Well, I met Glorantha through gaming. I liked it. The GM wasn't producing
any background material, so I went out and bought some. The Glorantha
boxed set, and the Gods box, as far as I remember. I liked it, but it all
seemed a bit, well, "bitty". Lots of facts, few connections, and most of
it set so far away my PC will never see that places even if she wanted
to. The next publication I found was KoS, and to start with I just liked
the stories. But I'd just spent a few months reading up the historical
King Arthur and absorbing all the contradictions involved in that, and
KoS seemed remarkably similar. After finding the first few
contradictions, I started looking at it as a puzzle to be solved, and had
a lot of fun trying to solve it. I'm still trying, but I now know that
Greg cheated: unless you've been buying Glorantha stuff since the year
dot, and preferably playing in the right house games as well, it's a
puzzle with most of the important pieces missing. Just as an example, you
can't understand why Harrek left Hendrikiland and hit Boldhome instead
unless you know who Jarang is. And he's only mentioned in RQ2 material.
Why did GRoY and FS fail? Well to start with, they don't have any good stories. And to make matters worse, they're about Solar cultures. Solar cultures are male-dominated and bureaucracy-ridden and bound by convention and prudery. I already live in a world like that, and have no desire to have a clone of it creep into my roleplaying. Sartarites are fun, interesting, and sympathetic. Trolls are fun and interesting. Yelmites are not. Purely a matter of taste, I'm sure.
Since it seems to be turning into a poll, I'd just like to point out that every cheese toastie I've ever had has involved two slices of bread with cheese between them, toasted, too. Sometimes with added onion, pickle, or even pesto, tomato puree and chopped salami, but always with cheese. But we do have a major disagreement on fried bread - you don't fry it in butter. The whole point is to fry it in the same fat that has just done the bacon and eggs, so as to absorb the bacon flavour into the bread. Black pudding and mushrooms are optional, but recommended.
Now, back to Gloranthan food (though I'm sure they eat cheese toasties there somewhere). I was looking up what's documented about Gloranthan food the other day, expecting to find that I could duplicate what I know about medieval cookery and drop it into Glorantha. And I found the potato. For those of you who don't study these things, one of the main differences between medieval and modern cookery is that the potato wasn't discovered until Walter Raleigh brought it back from America, and it didn't become popular until considerably later. So the place on the plate that has potatoes on it these days was always filled by something else.

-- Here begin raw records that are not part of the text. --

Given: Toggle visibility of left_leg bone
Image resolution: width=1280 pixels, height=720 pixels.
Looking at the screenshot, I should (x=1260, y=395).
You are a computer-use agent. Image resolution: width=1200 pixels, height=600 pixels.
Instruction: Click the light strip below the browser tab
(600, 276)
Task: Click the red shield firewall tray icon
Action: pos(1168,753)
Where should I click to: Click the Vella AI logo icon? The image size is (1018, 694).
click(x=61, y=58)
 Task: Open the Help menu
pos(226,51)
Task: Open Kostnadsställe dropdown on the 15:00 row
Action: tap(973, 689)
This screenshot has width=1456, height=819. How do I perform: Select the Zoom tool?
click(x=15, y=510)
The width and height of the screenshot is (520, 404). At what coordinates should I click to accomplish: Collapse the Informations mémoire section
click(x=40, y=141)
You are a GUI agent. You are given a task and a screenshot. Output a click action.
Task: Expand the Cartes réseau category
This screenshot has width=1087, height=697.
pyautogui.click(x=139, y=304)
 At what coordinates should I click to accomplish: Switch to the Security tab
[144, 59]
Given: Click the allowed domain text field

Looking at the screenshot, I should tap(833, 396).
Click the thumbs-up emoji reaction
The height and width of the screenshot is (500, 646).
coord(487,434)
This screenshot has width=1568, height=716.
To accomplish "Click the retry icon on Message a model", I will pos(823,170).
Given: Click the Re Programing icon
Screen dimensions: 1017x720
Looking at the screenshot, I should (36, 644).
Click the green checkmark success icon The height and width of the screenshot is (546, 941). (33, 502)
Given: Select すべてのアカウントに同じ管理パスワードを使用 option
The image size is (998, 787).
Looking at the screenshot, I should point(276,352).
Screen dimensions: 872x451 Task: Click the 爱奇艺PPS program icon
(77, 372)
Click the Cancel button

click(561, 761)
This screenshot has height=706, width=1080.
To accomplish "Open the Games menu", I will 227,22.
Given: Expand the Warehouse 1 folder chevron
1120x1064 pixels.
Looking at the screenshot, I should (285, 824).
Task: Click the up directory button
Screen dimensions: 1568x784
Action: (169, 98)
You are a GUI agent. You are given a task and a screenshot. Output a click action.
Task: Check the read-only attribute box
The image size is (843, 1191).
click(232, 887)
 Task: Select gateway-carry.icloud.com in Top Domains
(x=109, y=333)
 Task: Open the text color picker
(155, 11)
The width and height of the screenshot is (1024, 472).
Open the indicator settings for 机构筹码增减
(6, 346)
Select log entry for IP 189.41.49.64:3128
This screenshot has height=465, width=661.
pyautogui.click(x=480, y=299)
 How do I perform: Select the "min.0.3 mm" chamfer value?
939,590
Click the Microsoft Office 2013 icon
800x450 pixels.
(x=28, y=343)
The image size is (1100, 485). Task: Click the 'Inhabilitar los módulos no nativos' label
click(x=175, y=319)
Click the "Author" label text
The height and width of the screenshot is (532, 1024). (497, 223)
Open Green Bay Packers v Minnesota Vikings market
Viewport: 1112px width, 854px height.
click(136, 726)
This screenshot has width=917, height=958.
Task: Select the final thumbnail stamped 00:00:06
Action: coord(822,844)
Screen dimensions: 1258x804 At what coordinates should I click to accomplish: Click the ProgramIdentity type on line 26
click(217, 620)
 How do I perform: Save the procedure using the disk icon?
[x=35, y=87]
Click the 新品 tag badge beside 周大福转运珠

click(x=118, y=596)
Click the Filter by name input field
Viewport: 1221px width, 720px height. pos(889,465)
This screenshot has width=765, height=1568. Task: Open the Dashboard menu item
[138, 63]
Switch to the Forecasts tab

Where in Glorantha do they have potatoes? I've found nowhere that grows them, only a prohibition on Light Sons in Sun County eating them. I'd guess this is because of their Earth connection, but that's just a guess. They are not mentioned as being grown in Sun County, Pavis County, or Sartar as far as I'm aware. And if it is the earth connection that prohibits them, what about barley and other grains, usually taken as being the standard Earth symbol in Glorantha?